• OBJECTIVE: Write out the records below word for word, starting at the line that contains "Given: Click the" and ending at the line that contains "pyautogui.click(x=48, y=64)", with both of those lines included. Leave the pictures out of your answer.

## Begin RECORDS FOR THIS EXERCISE

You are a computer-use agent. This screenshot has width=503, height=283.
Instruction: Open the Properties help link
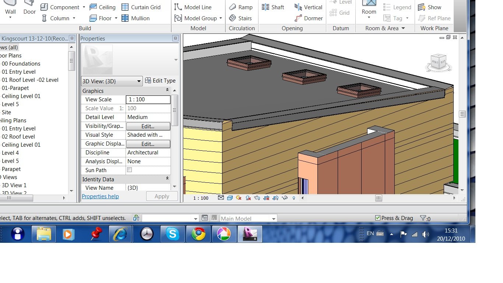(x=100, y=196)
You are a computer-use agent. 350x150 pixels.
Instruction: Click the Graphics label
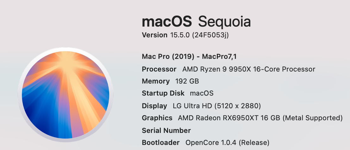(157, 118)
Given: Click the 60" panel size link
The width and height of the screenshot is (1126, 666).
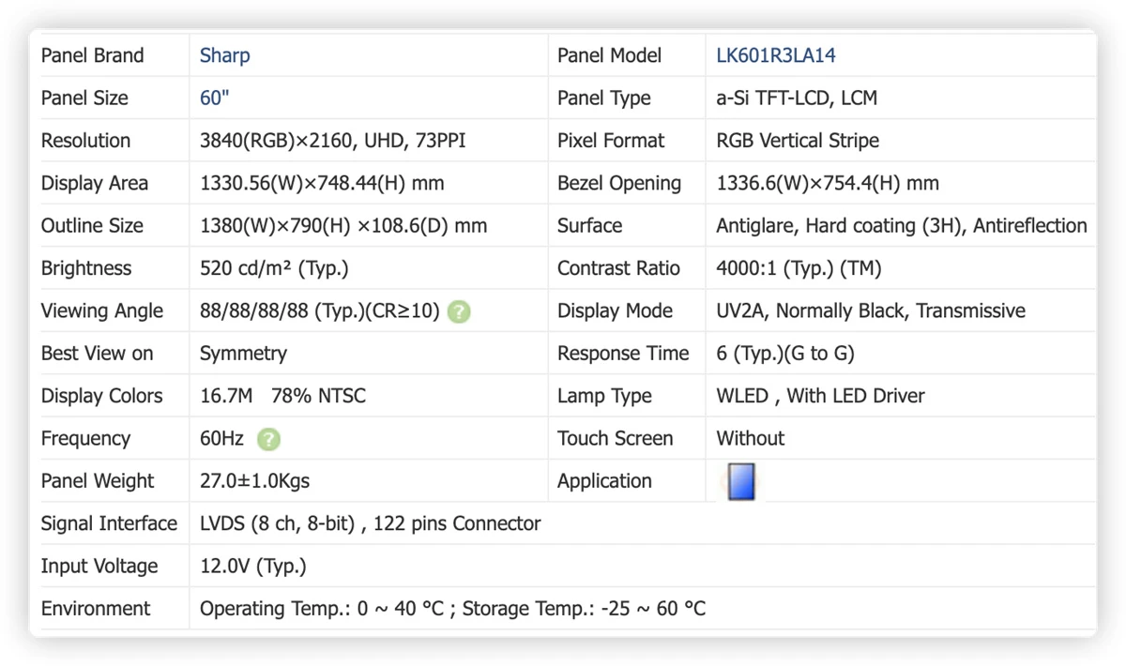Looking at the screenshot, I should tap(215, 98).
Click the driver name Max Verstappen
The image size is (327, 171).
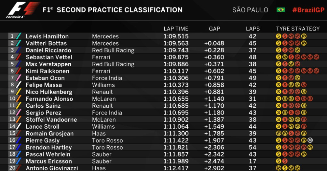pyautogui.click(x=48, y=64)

## End RECORDS FOR THIS EXERCISE
## Begin RECORDS FOR THIS EXERCISE

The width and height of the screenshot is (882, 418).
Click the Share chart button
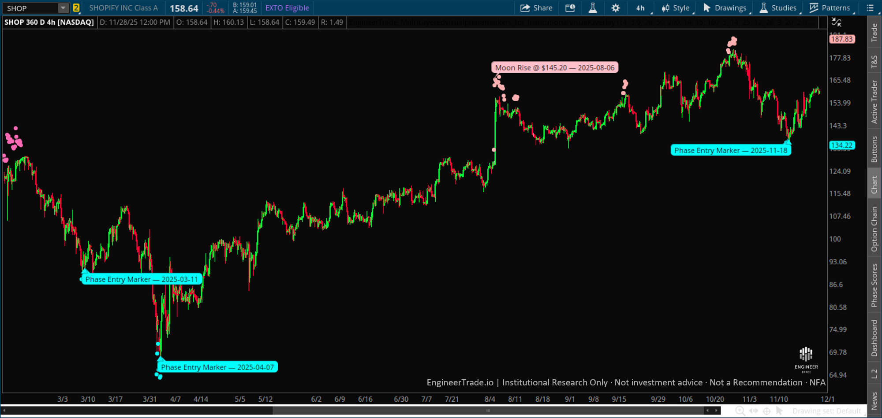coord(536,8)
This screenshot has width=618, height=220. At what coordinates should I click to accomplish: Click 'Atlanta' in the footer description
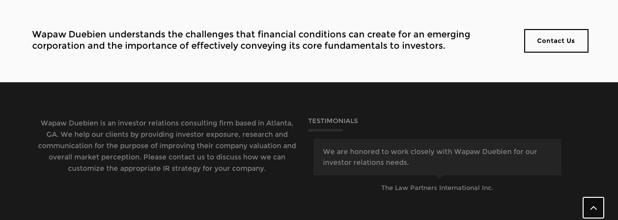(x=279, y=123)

## End RECORDS FOR THIS EXERCISE

• EXERCISE RESPONSE:
Given: Click the 60" panel size link
The width and height of the screenshot is (1126, 666).
Looking at the screenshot, I should tap(215, 98).
Click the driver name Max Verstappen
The image size is (327, 171).
pyautogui.click(x=48, y=64)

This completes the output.